Today’s activities are handwritten in a daily journal I keep in Apple Notes. These are what I work on until they’re done or I run out of time. Although this might seem clumsy, I have always found rewriting tasks focuses my mind more than dragging and dropping into lists, or letting due dates and priorities surface things.
Throughout the day various unexpected things happen, from interruptions to new ideas to blockers, and I’ll make a one line note about it in the journal. Again, I’ve found this helps with focus and stops me dwelling on distractions. I make a note – then I move on.

It’s worth noting that just because my journal guides my work it doesn’t mean I never look at Reminders. I’ll often refer to it as a check on what the detail is behind the one-line “complete an article” is.
One limitation Apple Reminders has is there isn’t a simple way of seeing all the sub tasks associated with a task in the “Today” view on MacOS.
When it’s time to stop work
At the end of the working day, I flip back through Reminders. Anything finished gets tagged, anything blocked gets a note (and a task to unblock it), and new activities are added where they’re needed.

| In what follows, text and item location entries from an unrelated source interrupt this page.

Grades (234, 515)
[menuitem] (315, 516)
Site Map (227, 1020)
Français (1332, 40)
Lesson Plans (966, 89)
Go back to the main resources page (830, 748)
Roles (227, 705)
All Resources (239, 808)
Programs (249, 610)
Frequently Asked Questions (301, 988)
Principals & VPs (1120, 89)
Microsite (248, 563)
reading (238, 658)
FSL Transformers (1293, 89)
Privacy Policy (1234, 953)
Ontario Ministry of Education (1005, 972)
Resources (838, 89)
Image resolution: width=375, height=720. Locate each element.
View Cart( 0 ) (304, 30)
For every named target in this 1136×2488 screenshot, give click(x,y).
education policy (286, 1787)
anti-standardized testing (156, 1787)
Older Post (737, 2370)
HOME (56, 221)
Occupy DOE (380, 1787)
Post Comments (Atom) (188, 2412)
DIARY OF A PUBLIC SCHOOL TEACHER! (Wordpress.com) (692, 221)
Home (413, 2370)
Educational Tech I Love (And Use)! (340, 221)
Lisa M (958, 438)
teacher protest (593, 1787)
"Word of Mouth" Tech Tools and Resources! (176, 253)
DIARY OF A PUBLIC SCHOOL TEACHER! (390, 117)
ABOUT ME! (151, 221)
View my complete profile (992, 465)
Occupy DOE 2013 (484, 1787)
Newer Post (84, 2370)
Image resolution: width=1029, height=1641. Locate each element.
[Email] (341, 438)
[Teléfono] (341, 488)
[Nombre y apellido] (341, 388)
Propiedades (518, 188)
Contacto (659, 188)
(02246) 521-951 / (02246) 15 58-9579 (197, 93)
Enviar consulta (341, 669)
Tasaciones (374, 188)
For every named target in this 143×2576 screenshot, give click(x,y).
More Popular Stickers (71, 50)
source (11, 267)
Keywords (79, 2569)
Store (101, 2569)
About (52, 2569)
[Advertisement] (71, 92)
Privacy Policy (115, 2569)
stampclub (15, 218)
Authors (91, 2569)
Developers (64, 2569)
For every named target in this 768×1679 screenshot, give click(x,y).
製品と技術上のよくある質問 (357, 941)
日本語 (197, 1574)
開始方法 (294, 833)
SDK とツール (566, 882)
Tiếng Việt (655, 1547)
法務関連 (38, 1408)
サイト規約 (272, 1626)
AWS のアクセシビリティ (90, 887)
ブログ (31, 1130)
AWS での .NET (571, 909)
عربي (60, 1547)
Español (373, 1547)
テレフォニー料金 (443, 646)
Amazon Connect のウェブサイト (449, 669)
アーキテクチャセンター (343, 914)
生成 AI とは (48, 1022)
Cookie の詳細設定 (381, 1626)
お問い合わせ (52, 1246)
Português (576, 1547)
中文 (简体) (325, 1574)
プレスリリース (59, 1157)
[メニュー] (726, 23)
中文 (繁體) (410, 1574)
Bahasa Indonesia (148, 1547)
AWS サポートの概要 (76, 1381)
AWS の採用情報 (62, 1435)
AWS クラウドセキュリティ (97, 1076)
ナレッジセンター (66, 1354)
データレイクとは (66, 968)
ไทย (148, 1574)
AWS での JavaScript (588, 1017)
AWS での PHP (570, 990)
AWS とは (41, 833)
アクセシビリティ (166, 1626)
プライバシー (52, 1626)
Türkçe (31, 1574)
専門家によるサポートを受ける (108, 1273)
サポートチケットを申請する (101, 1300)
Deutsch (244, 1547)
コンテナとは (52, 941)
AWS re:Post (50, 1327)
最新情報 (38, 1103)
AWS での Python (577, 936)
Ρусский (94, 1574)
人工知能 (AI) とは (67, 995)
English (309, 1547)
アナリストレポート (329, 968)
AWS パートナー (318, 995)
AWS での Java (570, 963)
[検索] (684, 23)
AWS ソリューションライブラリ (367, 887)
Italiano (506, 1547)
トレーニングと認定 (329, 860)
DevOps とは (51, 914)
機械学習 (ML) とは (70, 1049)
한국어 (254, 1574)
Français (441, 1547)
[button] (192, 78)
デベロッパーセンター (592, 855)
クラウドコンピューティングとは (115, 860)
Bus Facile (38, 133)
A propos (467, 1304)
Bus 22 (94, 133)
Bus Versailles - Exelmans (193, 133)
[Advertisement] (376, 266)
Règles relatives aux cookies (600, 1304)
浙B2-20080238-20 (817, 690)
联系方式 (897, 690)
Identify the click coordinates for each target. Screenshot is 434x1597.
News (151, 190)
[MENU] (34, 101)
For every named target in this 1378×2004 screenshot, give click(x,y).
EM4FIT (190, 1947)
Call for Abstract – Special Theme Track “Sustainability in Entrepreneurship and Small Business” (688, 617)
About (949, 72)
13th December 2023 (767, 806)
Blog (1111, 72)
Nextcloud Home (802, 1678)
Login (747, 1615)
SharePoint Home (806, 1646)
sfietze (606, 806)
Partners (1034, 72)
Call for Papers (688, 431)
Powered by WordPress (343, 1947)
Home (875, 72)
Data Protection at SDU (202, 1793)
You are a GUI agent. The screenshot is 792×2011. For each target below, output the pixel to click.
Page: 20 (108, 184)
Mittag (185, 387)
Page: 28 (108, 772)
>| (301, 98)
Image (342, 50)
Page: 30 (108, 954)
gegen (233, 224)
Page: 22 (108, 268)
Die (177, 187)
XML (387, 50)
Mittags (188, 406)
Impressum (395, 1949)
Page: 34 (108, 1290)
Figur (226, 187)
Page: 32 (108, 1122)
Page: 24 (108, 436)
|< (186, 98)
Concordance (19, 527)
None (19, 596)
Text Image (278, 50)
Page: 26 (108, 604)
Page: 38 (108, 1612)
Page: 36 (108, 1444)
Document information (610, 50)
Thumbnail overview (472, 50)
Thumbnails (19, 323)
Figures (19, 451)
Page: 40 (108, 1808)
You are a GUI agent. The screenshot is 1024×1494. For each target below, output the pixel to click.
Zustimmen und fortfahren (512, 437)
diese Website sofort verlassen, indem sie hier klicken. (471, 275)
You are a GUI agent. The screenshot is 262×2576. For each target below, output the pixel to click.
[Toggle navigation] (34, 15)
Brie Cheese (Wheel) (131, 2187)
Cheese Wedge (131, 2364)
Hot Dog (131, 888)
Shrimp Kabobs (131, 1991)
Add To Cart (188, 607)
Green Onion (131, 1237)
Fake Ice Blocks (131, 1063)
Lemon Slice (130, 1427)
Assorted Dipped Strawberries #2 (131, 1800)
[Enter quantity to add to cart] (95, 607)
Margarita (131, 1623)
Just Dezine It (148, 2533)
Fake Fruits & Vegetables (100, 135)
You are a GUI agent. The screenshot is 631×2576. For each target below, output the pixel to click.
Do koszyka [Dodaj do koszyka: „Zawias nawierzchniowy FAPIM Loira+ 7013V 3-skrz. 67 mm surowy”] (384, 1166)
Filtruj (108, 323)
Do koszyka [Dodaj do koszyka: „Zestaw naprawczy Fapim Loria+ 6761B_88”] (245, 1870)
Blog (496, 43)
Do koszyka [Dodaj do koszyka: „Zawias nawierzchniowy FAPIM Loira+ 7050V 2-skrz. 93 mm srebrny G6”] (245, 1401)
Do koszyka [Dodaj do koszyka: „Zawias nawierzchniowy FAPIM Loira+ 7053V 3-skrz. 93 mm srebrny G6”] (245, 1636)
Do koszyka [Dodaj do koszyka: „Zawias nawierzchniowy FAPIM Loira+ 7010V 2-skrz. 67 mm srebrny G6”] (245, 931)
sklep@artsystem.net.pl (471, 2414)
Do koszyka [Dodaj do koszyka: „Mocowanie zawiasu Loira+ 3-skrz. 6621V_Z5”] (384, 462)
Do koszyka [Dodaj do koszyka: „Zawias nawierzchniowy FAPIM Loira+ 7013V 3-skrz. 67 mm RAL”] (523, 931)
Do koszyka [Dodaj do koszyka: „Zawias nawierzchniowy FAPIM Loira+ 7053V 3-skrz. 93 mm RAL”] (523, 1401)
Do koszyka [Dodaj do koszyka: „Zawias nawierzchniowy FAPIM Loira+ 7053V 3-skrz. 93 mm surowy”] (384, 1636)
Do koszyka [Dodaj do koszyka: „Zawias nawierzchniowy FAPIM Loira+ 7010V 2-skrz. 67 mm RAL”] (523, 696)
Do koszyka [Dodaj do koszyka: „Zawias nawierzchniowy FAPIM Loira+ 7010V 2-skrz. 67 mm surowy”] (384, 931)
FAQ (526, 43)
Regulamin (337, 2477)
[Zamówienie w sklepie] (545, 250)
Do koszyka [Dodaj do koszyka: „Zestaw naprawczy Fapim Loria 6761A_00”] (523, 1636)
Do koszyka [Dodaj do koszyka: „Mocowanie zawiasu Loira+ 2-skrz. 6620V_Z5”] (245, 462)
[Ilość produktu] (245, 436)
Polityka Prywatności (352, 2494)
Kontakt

Ideas worth hang on to are added to Apple Notes, and I review them each week to decide which should be developed, which parked, and delete the rest (although I’m not so good at deleting the dross at the moment). Anything being developed into content goes in the Reminders list.
My productivity is already improving
A few days in and I’m already seeing some benefits. My day is much easier to manage and the workload is settling down. I also find focusing on outcomes far easier than the task driven world I’d created for myself in Ninox.
There is more work to do in how I write the items in Reminders. They’re still a little too task oriented, and not quite outcome focused. This I’m sure will help further as I have a habit of achieving the desired outcome in a way different to that the “task” suggests.
Overall, it seems this change is positive. A few minutes planning and recapping is helping, and the daily journal helps offset the fear of looking at more than 100 open items. Reminders is proving itself a useful tool, and I suspect much of what am doing can be replicated in Microsoft To Do, perhaps less so in Google.